WHAT NEEDS TO BE DONE
Render the listing below as a Markdown table with two columns, Row and Text, giving each nonblank line its own row number and omitting blank lines.

RECORDS FOR THE TASK

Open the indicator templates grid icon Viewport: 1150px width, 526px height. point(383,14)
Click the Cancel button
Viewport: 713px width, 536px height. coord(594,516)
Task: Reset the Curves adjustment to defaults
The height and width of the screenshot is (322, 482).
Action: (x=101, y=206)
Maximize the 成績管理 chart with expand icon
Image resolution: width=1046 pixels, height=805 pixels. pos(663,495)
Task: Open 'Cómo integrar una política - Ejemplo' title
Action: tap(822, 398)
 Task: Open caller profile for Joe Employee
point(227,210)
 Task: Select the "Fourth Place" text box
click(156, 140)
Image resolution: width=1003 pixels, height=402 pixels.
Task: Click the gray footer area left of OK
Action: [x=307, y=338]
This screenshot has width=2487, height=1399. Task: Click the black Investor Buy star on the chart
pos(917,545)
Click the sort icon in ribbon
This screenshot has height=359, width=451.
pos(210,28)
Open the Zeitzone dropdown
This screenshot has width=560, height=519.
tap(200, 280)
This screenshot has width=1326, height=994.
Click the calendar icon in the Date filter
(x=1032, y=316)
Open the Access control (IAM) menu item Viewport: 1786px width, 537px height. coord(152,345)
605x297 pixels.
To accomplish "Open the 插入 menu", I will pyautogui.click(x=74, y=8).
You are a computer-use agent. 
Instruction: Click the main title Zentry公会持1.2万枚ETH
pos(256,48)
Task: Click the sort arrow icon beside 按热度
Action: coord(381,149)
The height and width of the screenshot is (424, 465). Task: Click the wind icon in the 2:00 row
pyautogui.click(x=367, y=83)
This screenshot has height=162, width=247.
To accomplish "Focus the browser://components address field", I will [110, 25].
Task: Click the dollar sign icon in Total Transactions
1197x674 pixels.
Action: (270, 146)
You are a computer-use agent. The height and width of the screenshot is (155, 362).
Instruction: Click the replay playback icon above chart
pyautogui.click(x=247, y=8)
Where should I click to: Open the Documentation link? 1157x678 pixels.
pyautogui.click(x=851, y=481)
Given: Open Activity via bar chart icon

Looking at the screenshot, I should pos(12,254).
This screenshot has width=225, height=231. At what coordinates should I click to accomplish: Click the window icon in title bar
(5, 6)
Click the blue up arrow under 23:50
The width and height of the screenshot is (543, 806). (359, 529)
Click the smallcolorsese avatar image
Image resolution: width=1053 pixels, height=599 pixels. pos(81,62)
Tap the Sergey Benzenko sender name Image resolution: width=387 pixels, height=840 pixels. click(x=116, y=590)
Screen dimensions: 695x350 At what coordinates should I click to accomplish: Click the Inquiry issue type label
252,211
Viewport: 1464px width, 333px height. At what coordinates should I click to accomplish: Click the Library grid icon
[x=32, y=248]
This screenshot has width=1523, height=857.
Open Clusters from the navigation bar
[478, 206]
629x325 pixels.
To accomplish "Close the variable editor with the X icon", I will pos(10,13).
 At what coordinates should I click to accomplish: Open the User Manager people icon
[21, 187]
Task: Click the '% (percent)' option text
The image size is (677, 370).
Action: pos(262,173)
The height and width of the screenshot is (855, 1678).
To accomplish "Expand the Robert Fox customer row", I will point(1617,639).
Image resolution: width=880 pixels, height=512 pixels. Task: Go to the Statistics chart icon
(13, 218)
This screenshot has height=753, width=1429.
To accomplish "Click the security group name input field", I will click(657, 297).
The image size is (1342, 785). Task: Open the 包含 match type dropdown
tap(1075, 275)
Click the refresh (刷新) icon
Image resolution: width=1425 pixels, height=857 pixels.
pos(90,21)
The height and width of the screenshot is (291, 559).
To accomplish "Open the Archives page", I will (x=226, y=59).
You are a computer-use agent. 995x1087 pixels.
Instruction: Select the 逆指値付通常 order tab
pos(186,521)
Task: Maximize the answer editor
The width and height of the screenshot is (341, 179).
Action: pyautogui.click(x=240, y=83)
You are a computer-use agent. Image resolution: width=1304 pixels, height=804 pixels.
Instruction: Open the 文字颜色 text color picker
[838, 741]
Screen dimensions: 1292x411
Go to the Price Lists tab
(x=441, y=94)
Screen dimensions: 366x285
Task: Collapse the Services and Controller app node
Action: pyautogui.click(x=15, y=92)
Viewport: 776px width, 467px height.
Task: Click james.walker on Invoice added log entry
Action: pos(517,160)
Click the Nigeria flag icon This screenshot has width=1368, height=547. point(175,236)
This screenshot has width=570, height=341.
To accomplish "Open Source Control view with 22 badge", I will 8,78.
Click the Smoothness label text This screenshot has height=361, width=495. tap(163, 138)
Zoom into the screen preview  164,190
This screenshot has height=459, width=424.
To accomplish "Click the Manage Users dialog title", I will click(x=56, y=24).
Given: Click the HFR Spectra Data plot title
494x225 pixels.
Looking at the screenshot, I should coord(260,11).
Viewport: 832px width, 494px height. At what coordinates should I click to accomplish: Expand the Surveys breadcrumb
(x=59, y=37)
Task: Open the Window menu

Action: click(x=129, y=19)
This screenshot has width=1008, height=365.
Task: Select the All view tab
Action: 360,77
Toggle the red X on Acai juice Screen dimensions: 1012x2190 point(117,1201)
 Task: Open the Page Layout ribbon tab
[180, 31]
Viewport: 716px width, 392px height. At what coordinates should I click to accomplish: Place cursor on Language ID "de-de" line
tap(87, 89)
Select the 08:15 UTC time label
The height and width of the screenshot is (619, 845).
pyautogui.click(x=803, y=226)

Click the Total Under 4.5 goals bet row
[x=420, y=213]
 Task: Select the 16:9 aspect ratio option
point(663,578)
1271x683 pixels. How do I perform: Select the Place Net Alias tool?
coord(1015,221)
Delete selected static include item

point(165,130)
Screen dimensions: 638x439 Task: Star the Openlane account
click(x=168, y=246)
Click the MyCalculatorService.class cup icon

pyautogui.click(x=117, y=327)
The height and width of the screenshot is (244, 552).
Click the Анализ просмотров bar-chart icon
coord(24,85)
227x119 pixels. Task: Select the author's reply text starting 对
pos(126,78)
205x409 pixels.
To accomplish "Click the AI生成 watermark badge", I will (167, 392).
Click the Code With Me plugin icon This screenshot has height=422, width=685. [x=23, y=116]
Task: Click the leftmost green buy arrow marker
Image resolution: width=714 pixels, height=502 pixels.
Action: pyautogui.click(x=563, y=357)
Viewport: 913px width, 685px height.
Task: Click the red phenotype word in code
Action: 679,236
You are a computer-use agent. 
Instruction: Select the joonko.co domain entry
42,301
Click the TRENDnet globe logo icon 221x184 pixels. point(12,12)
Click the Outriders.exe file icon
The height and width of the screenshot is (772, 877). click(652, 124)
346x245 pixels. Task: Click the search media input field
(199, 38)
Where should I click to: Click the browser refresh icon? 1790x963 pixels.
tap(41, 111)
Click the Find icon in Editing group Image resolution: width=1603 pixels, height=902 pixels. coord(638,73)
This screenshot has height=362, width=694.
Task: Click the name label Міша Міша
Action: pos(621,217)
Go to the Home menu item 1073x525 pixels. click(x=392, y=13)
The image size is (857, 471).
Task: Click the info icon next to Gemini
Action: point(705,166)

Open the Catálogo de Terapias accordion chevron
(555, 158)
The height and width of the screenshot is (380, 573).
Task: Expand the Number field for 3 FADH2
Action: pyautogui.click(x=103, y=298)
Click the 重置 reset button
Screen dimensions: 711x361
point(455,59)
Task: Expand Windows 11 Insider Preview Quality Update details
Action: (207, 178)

FINAL RESULT
| Row | Text |
|---|---|
| 1 | Open the indicator templates grid icon Viewport: 1150px width, 526px height. point(383,14) |
| 2 | Click the Cancel button |
| 3 | Viewport: 713px width, 536px height. coord(594,516) |
| 4 | Task: Reset the Curves adjustment to defaults |
| 5 | The height and width of the screenshot is (322, 482). |
| 6 | Action: (x=101, y=206) |
| 7 | Maximize the 成績管理 chart with expand icon |
| 8 | Image resolution: width=1046 pixels, height=805 pixels. pos(663,495) |
| 9 | Task: Open 'Cómo integrar una política - Ejemplo' title |
| 10 | Action: tap(822, 398) |
| 11 |  Task: Open caller profile for Joe Employee |
| 12 | point(227,210) |
| 13 |  Task: Select the "Fourth Place" text box |
| 14 | click(156, 140) |
| 15 | Image resolution: width=1003 pixels, height=402 pixels. |
| 16 | Task: Click the gray footer area left of OK |
| 17 | Action: [x=307, y=338] |
| 18 | This screenshot has width=2487, height=1399. Task: Click the black Investor Buy star on the chart |
| 19 | pos(917,545) |
| 20 | Click the sort icon in ribbon |
| 21 | This screenshot has height=359, width=451. |
| 22 | pos(210,28) |
| 23 | Open the Zeitzone dropdown |
| 24 | This screenshot has width=560, height=519. |
| 25 | tap(200, 280) |
| 26 | This screenshot has width=1326, height=994. |
| 27 | Click the calendar icon in the Date filter |
| 28 | (x=1032, y=316) |
| 29 | Open the Access control (IAM) menu item Viewport: 1786px width, 537px height. coord(152,345) |
| 30 | 605x297 pixels. |
| 31 | To accomplish "Open the 插入 menu", I will pyautogui.click(x=74, y=8). |
| 32 | You are a computer-use agent.  |
| 33 | Instruction: Click the main title Zentry公会持1.2万枚ETH |
| 34 | pos(256,48) |
| 35 | Task: Click the sort arrow icon beside 按热度 |
| 36 | Action: coord(381,149) |
| 37 | The height and width of the screenshot is (424, 465). Task: Click the wind icon in the 2:00 row |
| 38 | pyautogui.click(x=367, y=83) |
| 39 | This screenshot has height=162, width=247. |
| 40 | To accomplish "Focus the browser://components address field", I will [110, 25]. |
| 41 | Task: Click the dollar sign icon in Total Transactions |
| 42 | 1197x674 pixels. |
| 43 | Action: (270, 146) |
| 44 | You are a computer-use agent. The height and width of the screenshot is (155, 362). |
| 45 | Instruction: Click the replay playback icon above chart |
| 46 | pyautogui.click(x=247, y=8) |
| 47 | Where should I click to: Open the Documentation link? 1157x678 pixels. |
| 48 | pyautogui.click(x=851, y=481) |
| 49 | Given: Open Activity via bar chart icon |
| 50 | Looking at the screenshot, I should pos(12,254). |
| 51 | This screenshot has width=225, height=231. At what coordinates should I click to accomplish: Click the window icon in title bar |
| 52 | (5, 6) |
| 53 | Click the blue up arrow under 23:50 |
| 54 | The width and height of the screenshot is (543, 806). (359, 529) |
| 55 | Click the smallcolorsese avatar image |
| 56 | Image resolution: width=1053 pixels, height=599 pixels. pos(81,62) |
| 57 | Tap the Sergey Benzenko sender name Image resolution: width=387 pixels, height=840 pixels. click(x=116, y=590) |
| 58 | Screen dimensions: 695x350 At what coordinates should I click to accomplish: Click the Inquiry issue type label |
| 59 | 252,211 |
| 60 | Viewport: 1464px width, 333px height. At what coordinates should I click to accomplish: Click the Library grid icon |
| 61 | [x=32, y=248] |
| 62 | This screenshot has width=1523, height=857. |
| 63 | Open Clusters from the navigation bar |
| 64 | [478, 206] |
| 65 | 629x325 pixels. |
| 66 | To accomplish "Close the variable editor with the X icon", I will pos(10,13). |
| 67 |  At what coordinates should I click to accomplish: Open the User Manager people icon |
| 68 | [21, 187] |
| 69 | Task: Click the '% (percent)' option text |
| 70 | The image size is (677, 370). |
| 71 | Action: pos(262,173) |
| 72 | The height and width of the screenshot is (855, 1678). |
| 73 | To accomplish "Expand the Robert Fox customer row", I will point(1617,639). |
| 74 | Image resolution: width=880 pixels, height=512 pixels. Task: Go to the Statistics chart icon |
| 75 | (13, 218) |
| 76 | This screenshot has height=753, width=1429. |
| 77 | To accomplish "Click the security group name input field", I will click(657, 297). |
| 78 | The image size is (1342, 785). Task: Open the 包含 match type dropdown |
| 79 | tap(1075, 275) |
| 80 | Click the refresh (刷新) icon |
| 81 | Image resolution: width=1425 pixels, height=857 pixels. |
| 82 | pos(90,21) |
| 83 | The height and width of the screenshot is (291, 559). |
| 84 | To accomplish "Open the Archives page", I will (x=226, y=59). |
| 85 | You are a computer-use agent. 995x1087 pixels. |
| 86 | Instruction: Select the 逆指値付通常 order tab |
| 87 | pos(186,521) |
| 88 | Task: Maximize the answer editor |
| 89 | The width and height of the screenshot is (341, 179). |
| 90 | Action: pyautogui.click(x=240, y=83) |
| 91 | You are a computer-use agent. Image resolution: width=1304 pixels, height=804 pixels. |
| 92 | Instruction: Open the 文字颜色 text color picker |
| 93 | [838, 741] |
| 94 | Screen dimensions: 1292x411 |
| 95 | Go to the Price Lists tab |
| 96 | (x=441, y=94) |
| 97 | Screen dimensions: 366x285 |
| 98 | Task: Collapse the Services and Controller app node |
| 99 | Action: pyautogui.click(x=15, y=92) |
| 100 | Viewport: 776px width, 467px height. |
| 101 | Task: Click james.walker on Invoice added log entry |
| 102 | Action: pos(517,160) |
| 103 | Click the Nigeria flag icon This screenshot has width=1368, height=547. point(175,236) |
| 104 | This screenshot has width=570, height=341. |
| 105 | To accomplish "Open Source Control view with 22 badge", I will 8,78. |
| 106 | Click the Smoothness label text This screenshot has height=361, width=495. tap(163, 138) |
| 107 | Zoom into the screen preview  164,190 |
| 108 | This screenshot has height=459, width=424. |
| 109 | To accomplish "Click the Manage Users dialog title", I will click(x=56, y=24). |
| 110 | Given: Click the HFR Spectra Data plot title |
| 111 | 494x225 pixels. |
| 112 | Looking at the screenshot, I should coord(260,11). |
| 113 | Viewport: 832px width, 494px height. At what coordinates should I click to accomplish: Expand the Surveys breadcrumb |
| 114 | (x=59, y=37) |
| 115 | Task: Open the Window menu |
| 116 | Action: click(x=129, y=19) |
| 117 | This screenshot has width=1008, height=365. |
| 118 | Task: Select the All view tab |
| 119 | Action: 360,77 |
| 120 | Toggle the red X on Acai juice Screen dimensions: 1012x2190 point(117,1201) |
| 121 |  Task: Open the Page Layout ribbon tab |
| 122 | [180, 31] |
| 123 | Viewport: 716px width, 392px height. At what coordinates should I click to accomplish: Place cursor on Language ID "de-de" line |
| 124 | tap(87, 89) |
| 125 | Select the 08:15 UTC time label |
| 126 | The height and width of the screenshot is (619, 845). |
| 127 | pyautogui.click(x=803, y=226) |
| 128 | Click the Total Under 4.5 goals bet row |
| 129 | [x=420, y=213] |
| 130 |  Task: Select the 16:9 aspect ratio option |
| 131 | point(663,578) |
| 132 | 1271x683 pixels. How do I perform: Select the Place Net Alias tool? |
| 133 | coord(1015,221) |
| 134 | Delete selected static include item |
| 135 | point(165,130) |
| 136 | Screen dimensions: 638x439 Task: Star the Openlane account |
| 137 | click(x=168, y=246) |
| 138 | Click the MyCalculatorService.class cup icon |
| 139 | pyautogui.click(x=117, y=327) |
| 140 | The height and width of the screenshot is (244, 552). |
| 141 | Click the Анализ просмотров bar-chart icon |
| 142 | coord(24,85) |
| 143 | 227x119 pixels. Task: Select the author's reply text starting 对 |
| 144 | pos(126,78) |
| 145 | 205x409 pixels. |
| 146 | To accomplish "Click the AI生成 watermark badge", I will (167, 392). |
| 147 | Click the Code With Me plugin icon This screenshot has height=422, width=685. [x=23, y=116] |
| 148 | Task: Click the leftmost green buy arrow marker |
| 149 | Image resolution: width=714 pixels, height=502 pixels. |
| 150 | Action: pyautogui.click(x=563, y=357) |
| 151 | Viewport: 913px width, 685px height. |
| 152 | Task: Click the red phenotype word in code |
| 153 | Action: 679,236 |
| 154 | You are a computer-use agent.  |
| 155 | Instruction: Select the joonko.co domain entry |
| 156 | 42,301 |
| 157 | Click the TRENDnet globe logo icon 221x184 pixels. point(12,12) |
| 158 | Click the Outriders.exe file icon |
| 159 | The height and width of the screenshot is (772, 877). click(652, 124) |
| 160 | 346x245 pixels. Task: Click the search media input field |
| 161 | (199, 38) |
| 162 | Where should I click to: Click the browser refresh icon? 1790x963 pixels. |
| 163 | tap(41, 111) |
| 164 | Click the Find icon in Editing group Image resolution: width=1603 pixels, height=902 pixels. coord(638,73) |
| 165 | This screenshot has height=362, width=694. |
| 166 | Task: Click the name label Міша Міша |
| 167 | Action: pos(621,217) |
| 168 | Go to the Home menu item 1073x525 pixels. click(x=392, y=13) |
| 169 | The image size is (857, 471). |
| 170 | Task: Click the info icon next to Gemini |
| 171 | Action: point(705,166) |
| 172 | Open the Catálogo de Terapias accordion chevron |
| 173 | (555, 158) |
| 174 | The height and width of the screenshot is (380, 573). |
| 175 | Task: Expand the Number field for 3 FADH2 |
| 176 | Action: pyautogui.click(x=103, y=298) |
| 177 | Click the 重置 reset button |
| 178 | Screen dimensions: 711x361 |
| 179 | point(455,59) |
| 180 | Task: Expand Windows 11 Insider Preview Quality Update details |
| 181 | Action: (207, 178) |